The Colorado Senate on March 13 passed Senate Bill 1‑43 to regulate the limited use of facial‑recognition services by schools, adding amendments that narrow consent requirements for younger students, permit some safety‑critical operational uses, and create a judicial enforcement pathway in cases of misuse.
Senator Doherty, sponsor of the bill, said the measure balances student privacy — particularly biometric data — with schools’ safety needs after the temporary prohibition in Senate Bill 22‑113 would otherwise expire in July 2025. “We have worked to reach this balance,” Doherty said on the floor.
Floor amendment L11 clarified that for students in kindergarten through fifth grade only a parent or legal guardian’s consent is required for curriculum uses; it also allowed schools to obtain consent at the start of the year for all curriculum uses or before using a new curriculum midyear. The same amendment permits facial‑recognition systems to remain operational where the technology cannot be effectively enabled or disabled without degrading its safety function, but it requires that the system not be used to actively or passively identify individuals unless specified safety circumstances occur.
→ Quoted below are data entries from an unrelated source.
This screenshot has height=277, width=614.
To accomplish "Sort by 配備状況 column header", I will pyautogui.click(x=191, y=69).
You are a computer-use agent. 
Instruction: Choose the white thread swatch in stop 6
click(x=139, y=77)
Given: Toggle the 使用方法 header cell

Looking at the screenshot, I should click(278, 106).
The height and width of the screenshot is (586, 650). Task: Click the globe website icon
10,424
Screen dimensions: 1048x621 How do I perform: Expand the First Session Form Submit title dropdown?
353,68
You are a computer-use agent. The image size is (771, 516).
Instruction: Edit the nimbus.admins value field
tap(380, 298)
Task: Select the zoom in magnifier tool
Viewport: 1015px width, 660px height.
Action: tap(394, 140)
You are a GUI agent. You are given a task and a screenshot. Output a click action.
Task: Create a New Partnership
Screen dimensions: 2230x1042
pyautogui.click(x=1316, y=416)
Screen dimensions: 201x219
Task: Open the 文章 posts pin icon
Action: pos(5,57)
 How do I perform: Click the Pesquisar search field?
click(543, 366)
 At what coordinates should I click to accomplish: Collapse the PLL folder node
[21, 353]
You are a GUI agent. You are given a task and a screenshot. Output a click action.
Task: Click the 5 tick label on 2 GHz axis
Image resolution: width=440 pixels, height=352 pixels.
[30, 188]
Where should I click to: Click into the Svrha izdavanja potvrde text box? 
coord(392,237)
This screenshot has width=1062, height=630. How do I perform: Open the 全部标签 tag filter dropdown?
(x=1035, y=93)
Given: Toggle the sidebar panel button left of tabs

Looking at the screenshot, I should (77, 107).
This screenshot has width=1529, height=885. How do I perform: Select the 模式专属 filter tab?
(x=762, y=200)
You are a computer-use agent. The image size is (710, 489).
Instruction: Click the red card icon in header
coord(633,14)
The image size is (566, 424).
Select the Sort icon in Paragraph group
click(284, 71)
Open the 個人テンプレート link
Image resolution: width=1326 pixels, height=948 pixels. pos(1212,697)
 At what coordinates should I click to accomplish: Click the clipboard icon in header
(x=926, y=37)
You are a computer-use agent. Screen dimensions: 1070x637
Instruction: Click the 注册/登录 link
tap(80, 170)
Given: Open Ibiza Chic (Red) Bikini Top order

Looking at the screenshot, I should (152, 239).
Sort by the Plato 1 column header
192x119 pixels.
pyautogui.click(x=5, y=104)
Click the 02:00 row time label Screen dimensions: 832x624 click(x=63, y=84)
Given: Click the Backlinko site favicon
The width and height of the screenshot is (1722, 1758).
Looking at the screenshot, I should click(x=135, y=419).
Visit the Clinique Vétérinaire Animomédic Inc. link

A second amendment, L12, creates a judicial enforcement mechanism: a judge may issue an injunction or restraining order to prohibit misuse of facial recognition and may order reinstatement of a student or staff member if dismissal was directly caused by misuse; the amendment does not create monetary damages or fines.
Supporters and stakeholders worked on the package. “We truly believe that we have worked to reach this balance,” Doherty said, urging adoption so schools would not return to an unregulated environment. The minority leader, Lundin, described stakeholder negotiation that produced the compromise language and urged an aye vote.
Opponents cautioned about the broader trend of investing in school security technologies; Senator Sullivan argued funding and attention might better address domestic violence and in‑home firearm safety issues than fortifying schools. “We aren't spending billions of dollars to try to solve the domestic violence problem we have in this country,” Sullivan said during debate.
The Senate adopted the bill after the amendments; the clerk recorded “The ayes have it. 1 43 is adopted.”